I will admit that too great attention on the gear can be a compensation for some blockage in the creative arena. But...
For one thing, one can see it as two different hobbies. One is the pictures, one is the camera appreciation. You can do both, or either, but they need not compete.
I suspect that many of the people who like to argue endlessly about the technical subtleties of camera tech are not picture hobbyists, they are camera hobbyists. Nothing wrong with that. In fact the camera manufacturers could not survive without them.
But also, you can't make good landscape photos with a 2MP camera, pretty much. And you will struggle to make good sports/play/action photos if you don't have long lenses and really snappy autofocus (which at the moment means a big DSLR). So it's not like the camera never matters.
12 comments:
gear doesn't matter until it does I suppose. In my case I probably don't NEED an EOS 5D Mark II, but darned if I'm not fascinated with what it can do. Now that I get to review a lot of cameras, I've still yet to get one better than the 5D Mark II (on a pixel/value level)
Yeah, that's one more thing: men are always fascinated by "ultimate power", even if we can't even use it.
It's funny how few people understand that photography is a skill. If I buy a Steinway, I don't sound more like Beethoven. Yet people see the big DSLR and think, "oh, no wonder he gets such good photos of his kid."
Emptyspaces said, "people see the big DSLR and think, 'oh, no wonder he gets such good photos of his kid.'"
That's not entirely mindless camera-worship. Perhaps they see a big, expensive camera and think, "With a camera like that, obviously he takes photography seriously. No wonder he gets such good photos of his kid."
I've joked at times that I bought the camera Ansel Adams used to take his greatest photos, and that he must have worn it out, because my photos don't look anything like his.

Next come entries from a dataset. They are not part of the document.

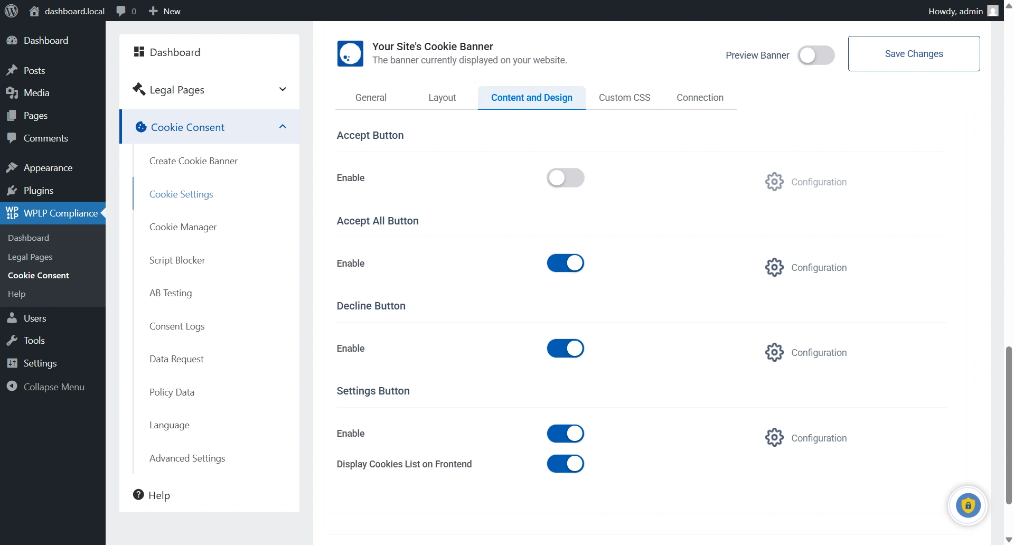
Task: Expand the Legal Pages menu chevron
Action: pyautogui.click(x=283, y=89)
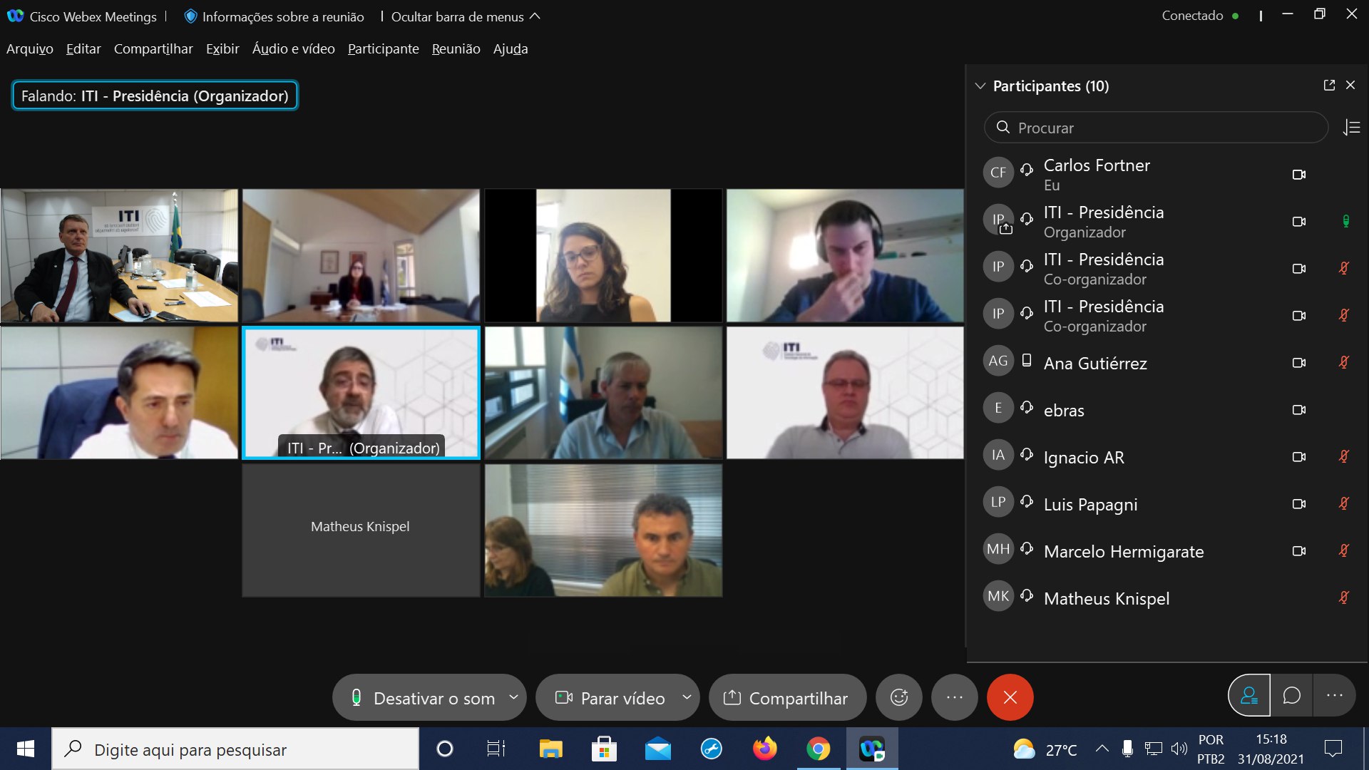Collapse the Participantes (10) section chevron
The width and height of the screenshot is (1369, 770).
click(980, 86)
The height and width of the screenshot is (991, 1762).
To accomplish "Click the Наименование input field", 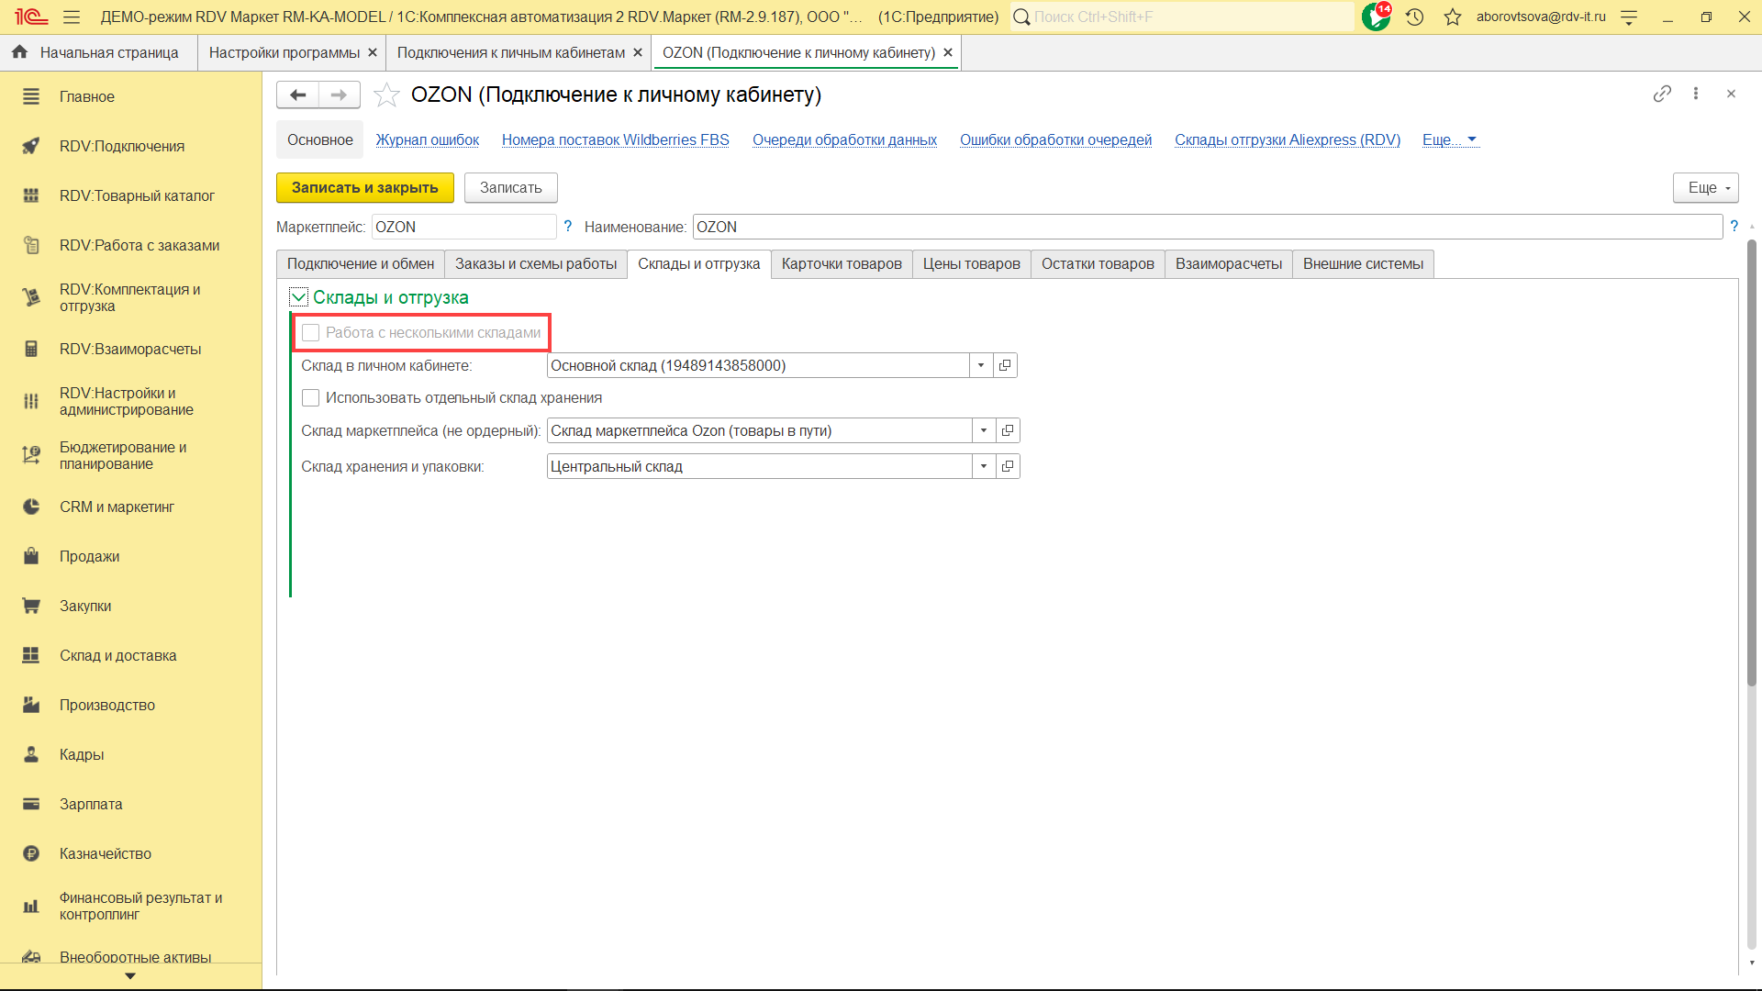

Oh, how they laugh when I make that joke!
Michael: "I've joked at times that I bought the camera Ansel Adams used to take his greatest photos, and that he must have worn it out, because my photos don't look anything like his."
So if you give a GOOD camera to a beginner and a BAD camera to, say, Ansel Adams...who'd take the better pictures?
Aged 16. Kodak instamatic, 126 film 100ASA
Scanned on a flatbed from the print.
Aged 30 something, LG VX9800 cell phone
Ricoh XR-P SLR age 25
So with age and experience and and an SLR I take a less interesting photo than I did earlier on a hand me down 126, and later with a cell phone.
I'd say Ansel Adams, if he knew the crappy camera well enough could still get the better picture.
He just couldn't shoot as late into the day, or try for close up pictures of icicles, or that mallard at 200 yards.
Well, it is a very good joke, Mike.
I'm saving up to buy one of Eric Clapton's old guitars.
See if you can get Mark Knopfler to test it first, see that it's not worn down like that camera.
Actually the collecting impulse - for anything - is about sexual inadequacy. Just kidding. But, you know, about that's what ol' Sigmund would have thought.
Mmm, River Tam, sounds like a nice name. I can just imagine it winding it's way through the wooded Serenity Valley.
But it ain't all buttons and charts, little albatross
River,
Well it would explain those big, long telezooms I rarely use.